Mais même derrière les barreaux, dans des conditions incroyablement difficiles de pression et de surveillance constantes, M. Navalny a trouvé le moyen de faire passer des messages. Ses comptes populaires sur les médias sociaux étaient régulièrement mis à jour avec des vignettes sarcastiques sur la vie en prison et des déclarations politiques.
Mort de causes naturelles ?
Les autorités ont attribué la mort de M. Navalny, annoncée le 16 février 2024, à des causes naturelles - une hausse soudaine de la tension artérielle et des maladies chroniques. Sa famille et ses alliés rejettent cette thèse et insistent sur le fait qu'il a été tué sur ordre du Kremlin, ce que nient les responsables de ce dernier.
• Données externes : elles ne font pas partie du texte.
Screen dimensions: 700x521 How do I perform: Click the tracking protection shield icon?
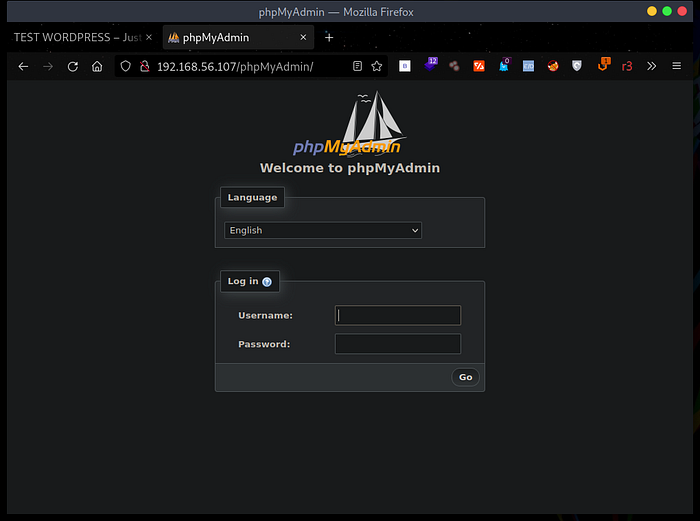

Des dizaines de milliers de personnes ont assisté à ses funérailles à Moscou le 1er mars 2024, dans une rare manifestation de défiance dans un pays où tout rassemblement dans la rue, ou même un simple piquet de grève, se solde souvent par une arrestation immédiate. Pendant les jours qui ont suivi, les gens ont apporté des fleurs sur sa tombe.
Vladimir Ashurkov, un allié de longue date, a décrit M. Navalny comme "une figure politique qui a essentiellement défini la génération des Russes au cours des 15 dernières années".
"De son vivant, même en prison, il élevait sa voix contre la guerre et la tyrannie de Poutine", a déclaré M. Ashurkov à l'agence AP à Londres.
Les ennemis de Poutine en exil font face à des "temps sombres"
Sa veuve, Yulia Navalnaya, s'est engagée à poursuivre son combat. Elle a enregistré régulièrement des vidéos à l'intention de ses partisans et a rencontré des dirigeants occidentaux et des hauts fonctionnaires, défendant les Russes qui s'opposent à Poutine et à sa guerre en Ukraine.
La fondation anti-corruption de M. Navalny continue de dénoncer la corruption en Russie dans des vidéos haut en couleur et organise occasionnellement des manifestations à l'étranger pour condamner M. Poutine et la guerre en Ukraine.
En août, un échange historique de prisonniers entre l'Est et l'Ouest a permis de libérer d'autres dissidents importants, comme Ilya Yashin et Vladimir Kara-Murza, promettant ainsi de revigorer le mouvement d'opposition qui avait perdu son élan après la mort de M. Navalny. Jusqu'à présent, cependant, ils ne sont pas allés au-delà de réunions avec des responsables occidentaux et des partisans en exil, ou de quelques rassemblements - des actions peu susceptibles d'entamer l'effort de guerre de Poutine ou ses mesures de répression toujours plus nombreuses qui balayent les dissidents restants et les Russes ordinaires de la même manière.
M. Ashurkov qualifie la situation actuelle en Russie et en Ukraine de "période sombre" et de "période difficile". Il rappelle toutefois que M. Navalny a traversé de nombreuses difficultés et pressions au cours de sa vie. Son conseil et sa motivation pour nous tous ont été les suivants : "Ne restez pas assis. Essayez de faire quelque chose pour changer la situation, et soyez prêts pour le changement", a-t-il déclaré.